#### [Exercise directions]
For the records below, print the lines from the line with "You are a computer-use agent." through the line with "Instruction: Reload the current page" exactly as written; include both end lines and exclude the rest.

#### [Supplied information]
________________
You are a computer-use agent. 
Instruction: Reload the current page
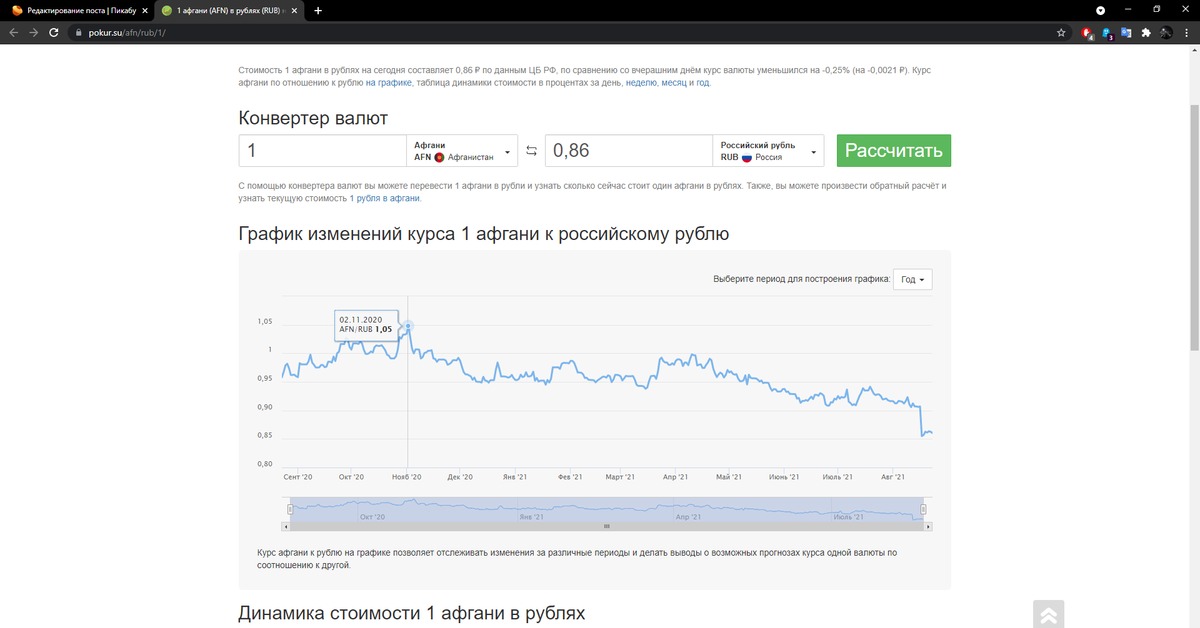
________________
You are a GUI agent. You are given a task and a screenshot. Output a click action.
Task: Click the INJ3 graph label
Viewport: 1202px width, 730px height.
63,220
________________
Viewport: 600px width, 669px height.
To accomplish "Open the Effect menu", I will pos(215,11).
________________
#### [The answer]
You are a computer-use agent. 
Instruction: Reload the current page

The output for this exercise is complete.